TASK TO COMPLETE ▸ Render every line of the listing below as a JSON list of strings, one string per line, leaving out blank lines.

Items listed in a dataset
----

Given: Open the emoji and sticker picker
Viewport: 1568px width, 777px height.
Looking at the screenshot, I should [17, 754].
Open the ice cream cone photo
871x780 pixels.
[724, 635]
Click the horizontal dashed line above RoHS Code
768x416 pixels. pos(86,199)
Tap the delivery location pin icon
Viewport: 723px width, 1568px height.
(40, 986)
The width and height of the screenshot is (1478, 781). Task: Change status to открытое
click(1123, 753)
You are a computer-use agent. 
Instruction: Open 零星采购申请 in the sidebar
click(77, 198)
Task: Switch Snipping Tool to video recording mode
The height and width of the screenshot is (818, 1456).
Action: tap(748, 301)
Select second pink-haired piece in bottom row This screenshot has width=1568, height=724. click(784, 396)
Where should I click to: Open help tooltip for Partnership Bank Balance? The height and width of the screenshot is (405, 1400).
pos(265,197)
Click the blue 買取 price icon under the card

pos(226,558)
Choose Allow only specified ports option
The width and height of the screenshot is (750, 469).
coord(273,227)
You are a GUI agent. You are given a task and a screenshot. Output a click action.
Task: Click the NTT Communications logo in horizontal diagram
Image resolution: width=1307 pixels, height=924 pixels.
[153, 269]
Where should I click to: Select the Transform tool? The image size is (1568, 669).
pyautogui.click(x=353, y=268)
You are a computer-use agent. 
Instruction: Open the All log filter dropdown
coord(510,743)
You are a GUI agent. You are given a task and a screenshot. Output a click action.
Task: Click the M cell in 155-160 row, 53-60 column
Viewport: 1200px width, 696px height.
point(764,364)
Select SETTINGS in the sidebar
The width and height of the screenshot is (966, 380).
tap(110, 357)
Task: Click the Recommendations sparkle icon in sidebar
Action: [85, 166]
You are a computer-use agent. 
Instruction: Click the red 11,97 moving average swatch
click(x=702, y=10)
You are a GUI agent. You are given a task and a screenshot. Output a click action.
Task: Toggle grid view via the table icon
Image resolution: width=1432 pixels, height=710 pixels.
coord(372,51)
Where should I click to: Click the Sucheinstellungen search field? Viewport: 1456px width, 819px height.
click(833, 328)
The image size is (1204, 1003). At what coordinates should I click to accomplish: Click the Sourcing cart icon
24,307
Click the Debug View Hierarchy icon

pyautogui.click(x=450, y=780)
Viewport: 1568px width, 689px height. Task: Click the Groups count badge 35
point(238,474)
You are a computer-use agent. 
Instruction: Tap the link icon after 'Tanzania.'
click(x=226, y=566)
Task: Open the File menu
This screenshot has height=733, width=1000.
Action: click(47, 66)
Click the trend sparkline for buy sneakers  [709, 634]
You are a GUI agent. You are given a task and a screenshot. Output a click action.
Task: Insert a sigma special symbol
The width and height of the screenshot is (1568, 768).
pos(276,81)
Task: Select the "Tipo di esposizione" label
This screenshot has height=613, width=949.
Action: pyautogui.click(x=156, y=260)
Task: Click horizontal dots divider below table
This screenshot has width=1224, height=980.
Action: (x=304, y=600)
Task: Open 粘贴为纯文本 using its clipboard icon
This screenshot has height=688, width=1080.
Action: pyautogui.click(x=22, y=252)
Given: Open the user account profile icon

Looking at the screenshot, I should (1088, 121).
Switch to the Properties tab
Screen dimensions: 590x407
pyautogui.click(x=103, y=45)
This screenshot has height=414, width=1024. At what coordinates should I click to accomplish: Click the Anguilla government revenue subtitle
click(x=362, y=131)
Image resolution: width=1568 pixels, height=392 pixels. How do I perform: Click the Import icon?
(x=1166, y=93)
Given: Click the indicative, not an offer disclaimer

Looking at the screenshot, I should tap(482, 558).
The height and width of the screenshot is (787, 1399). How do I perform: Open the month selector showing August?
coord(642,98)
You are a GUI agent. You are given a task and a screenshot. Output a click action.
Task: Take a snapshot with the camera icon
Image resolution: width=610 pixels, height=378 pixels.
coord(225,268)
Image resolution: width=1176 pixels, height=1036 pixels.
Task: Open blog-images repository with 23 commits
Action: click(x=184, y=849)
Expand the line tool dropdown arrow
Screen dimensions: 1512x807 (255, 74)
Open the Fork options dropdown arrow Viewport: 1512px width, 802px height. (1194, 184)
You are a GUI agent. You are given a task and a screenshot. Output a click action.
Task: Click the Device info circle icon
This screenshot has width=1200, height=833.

----

TASK ANSWER ▸
[
  "Given: Open the emoji and sticker picker",
  "Viewport: 1568px width, 777px height.",
  "Looking at the screenshot, I should [17, 754].",
  "Open the ice cream cone photo",
  "871x780 pixels.",
  "[724, 635]",
  "Click the horizontal dashed line above RoHS Code",
  "768x416 pixels. pos(86,199)",
  "Tap the delivery location pin icon",
  "Viewport: 723px width, 1568px height.",
  "(40, 986)",
  "The width and height of the screenshot is (1478, 781). Task: Change status to открытое",
  "click(1123, 753)",
  "You are a computer-use agent. ",
  "Instruction: Open 零星采购申请 in the sidebar",
  "click(77, 198)",
  "Task: Switch Snipping Tool to video recording mode",
  "The height and width of the screenshot is (818, 1456).",
  "Action: tap(748, 301)",
  "Select second pink-haired piece in bottom row This screenshot has width=1568, height=724. click(784, 396)",
  "Where should I click to: Open help tooltip for Partnership Bank Balance? The height and width of the screenshot is (405, 1400).",
  "pos(265,197)",
  "Click the blue 買取 price icon under the card",
  "pos(226,558)",
  "Choose Allow only specified ports option",
  "The width and height of the screenshot is (750, 469).",
  "coord(273,227)",
  "You are a GUI agent. You are given a task and a screenshot. Output a click action.",
  "Task: Click the NTT Communications logo in horizontal diagram",
  "Image resolution: width=1307 pixels, height=924 pixels.",
  "[153, 269]",
  "Where should I click to: Select the Transform tool? The image size is (1568, 669).",
  "pyautogui.click(x=353, y=268)",
  "You are a computer-use agent. ",
  "Instruction: Open the All log filter dropdown",
  "coord(510,743)",
  "You are a GUI agent. You are given a task and a screenshot. Output a click action.",
  "Task: Click the M cell in 155-160 row, 53-60 column",
  "Viewport: 1200px width, 696px height.",
  "point(764,364)",
  "Select SETTINGS in the sidebar",
  "The width and height of the screenshot is (966, 380).",
  "tap(110, 357)",
  "Task: Click the Recommendations sparkle icon in sidebar",
  "Action: [85, 166]",
  "You are a computer-use agent. ",
  "Instruction: Click the red 11,97 moving average swatch",
  "click(x=702, y=10)",
  "You are a GUI agent. You are given a task and a screenshot. Output a click action.",
  "Task: Toggle grid view via the table icon",
  "Image resolution: width=1432 pixels, height=710 pixels.",
  "coord(372,51)",
  "Where should I click to: Click the Sucheinstellungen search field? Viewport: 1456px width, 819px height.",
  "click(833, 328)",
  "The image size is (1204, 1003). At what coordinates should I click to accomplish: Click the Sourcing cart icon",
  "24,307",
  "Click the Debug View Hierarchy icon",
  "pyautogui.click(x=450, y=780)",
  "Viewport: 1568px width, 689px height. Task: Click the Groups count badge 35",
  "point(238,474)",
  "You are a computer-use agent. ",
  "Instruction: Tap the link icon after 'Tanzania.'",
  "click(x=226, y=566)",
  "Task: Open the File menu",
  "This screenshot has height=733, width=1000.",
  "Action: click(47, 66)",
  "Click the trend sparkline for buy sneakers  [709, 634]",
  "You are a GUI agent. You are given a task and a screenshot. Output a click action.",
  "Task: Insert a sigma special symbol",
  "The width and height of the screenshot is (1568, 768).",
  "pos(276,81)",
  "Task: Select the \"Tipo di esposizione\" label",
  "This screenshot has height=613, width=949.",
  "Action: pyautogui.click(x=156, y=260)",
  "Task: Click horizontal dots divider below table",
  "This screenshot has width=1224, height=980.",
  "Action: (x=304, y=600)",
  "Task: Open 粘贴为纯文本 using its clipboard icon",
  "This screenshot has height=688, width=1080.",
  "Action: pyautogui.click(x=22, y=252)",
  "Given: Open the user account profile icon",
  "Looking at the screenshot, I should (1088, 121).",
  "Switch to the Properties tab",
  "Screen dimensions: 590x407",
  "pyautogui.click(x=103, y=45)",
  "This screenshot has height=414, width=1024. At what coordinates should I click to accomplish: Click the Anguilla government revenue subtitle",
  "click(x=362, y=131)",
  "Image resolution: width=1568 pixels, height=392 pixels. How do I perform: Click the Import icon?",
  "(x=1166, y=93)",
  "Given: Click the indicative, not an offer disclaimer",
  "Looking at the screenshot, I should tap(482, 558).",
  "The height and width of the screenshot is (787, 1399). How do I perform: Open the month selector showing August?",
  "coord(642,98)",
  "You are a GUI agent. You are given a task and a screenshot. Output a click action.",
  "Task: Take a snapshot with the camera icon",
  "Image resolution: width=610 pixels, height=378 pixels.",
  "coord(225,268)",
  "Image resolution: width=1176 pixels, height=1036 pixels.",
  "Task: Open blog-images repository with 23 commits",
  "Action: click(x=184, y=849)",
  "Expand the line tool dropdown arrow",
  "Screen dimensions: 1512x807 (255, 74)",
  "Open the Fork options dropdown arrow Viewport: 1512px width, 802px height. (1194, 184)",
  "You are a GUI agent. You are given a task and a screenshot. Output a click action.",
  "Task: Click the Device info circle icon",
  "This screenshot has width=1200, height=833."
]